L’impression à la demande a fait la manchette au Québec au cours des derniers mois à la suite de l’annonce d’une entente entre l’imprimeur québécois Marquis et l’imprimeur français SoBOOOK, Les deux entreprises ont émis un communiqué de presse sous le titre : «MARQUIS ET SoBOOK RENDENT LES LIVRES ACCESSIBLES RAPIDEMENT» et avec le sur-titre «Création d’un pont technologique transatlantique». Voici un extrait :

Extrait du communiqué de presse

«Ce nouveau service Marquis Express, gérera les projets d’impression de livres des éditeurs canadiens vers l’Europe et ceux des éditeurs européens vers l’Amérique du Nord.
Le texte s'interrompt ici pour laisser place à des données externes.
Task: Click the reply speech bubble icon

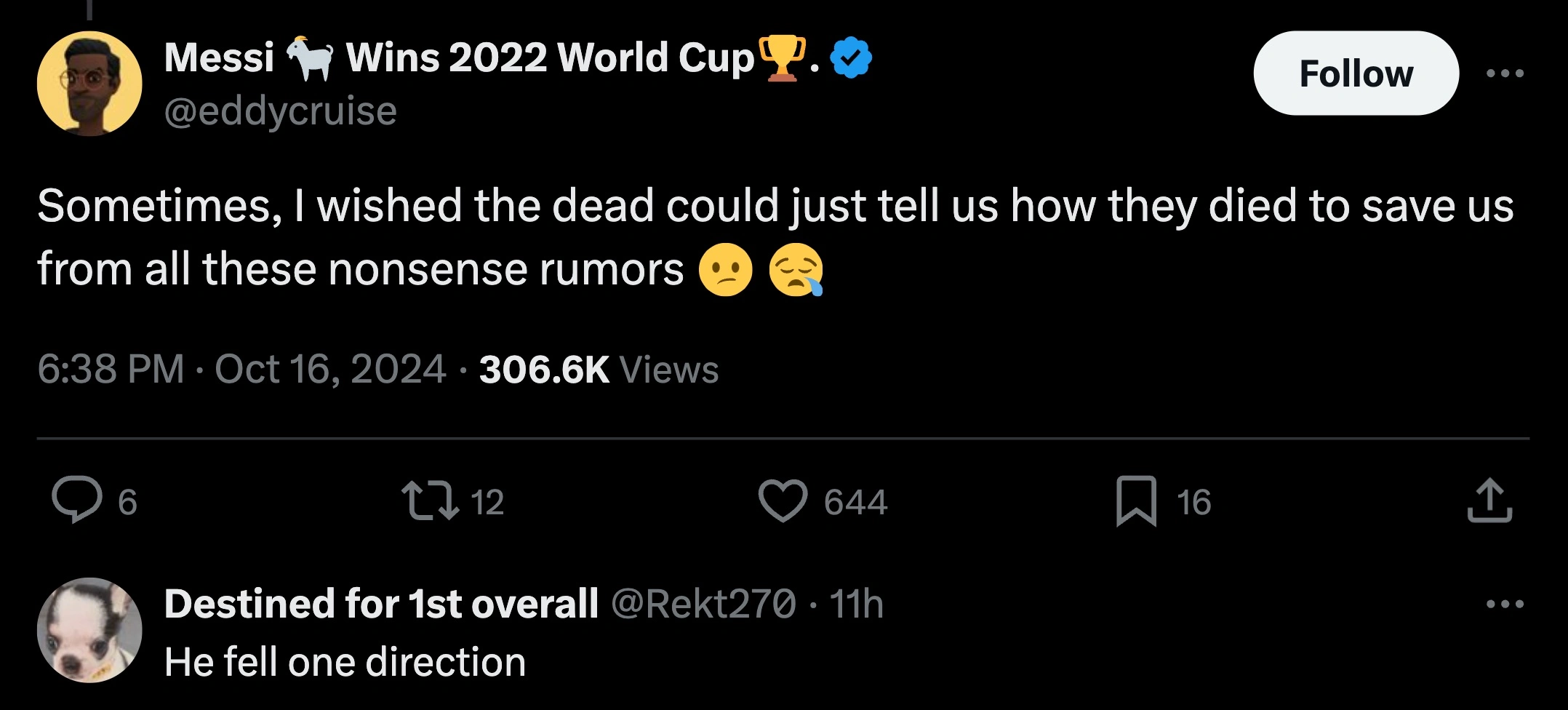Action: [77, 500]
La plateforme Marquis Express propulsée par SoBook sera particulièrement utile aux éditeurs pour l’impression à la demande d’un seul exemplaire à la fois, mais  servira aussi d’outil  pour  les microtirages, les réapprovisionnements rapides, l’impression de plusieurs titres de formats similaires en mode amalgamé et permettra la synchronisation des nouveautés sur tous les marchés.»

Source : Marquis et SoBook rendent les livres accessibles rapidement, 23 septembre 2015

Quelques jours plus tard, en octobre, Radio-Canada a réalisé deux reportages en écho à ce communiqué de presse, l’un à la radio et l’autre à la télévision :

Imprimer des livres sur demande pour contrer le gaspillage, Médium large, 6 octobre 2015

L’imprimerie Marquis se lance dans l’impression à la demande, Radio-Canada, jeudi le 15 octobre 2015

En novembre, le quotidien Le Devoir a aussi consacré un article à la nouvelle :

Imprimer sur demande, un livre à la fois, Le Devoir, 25 novembre 2015

Puis, à la fin de l’année 2015, Radio-Canada est revenu à la charge avec un reportage (avancer à la minute 13.50) dans le cadre du Téléjournal national du 30 décembre 2015.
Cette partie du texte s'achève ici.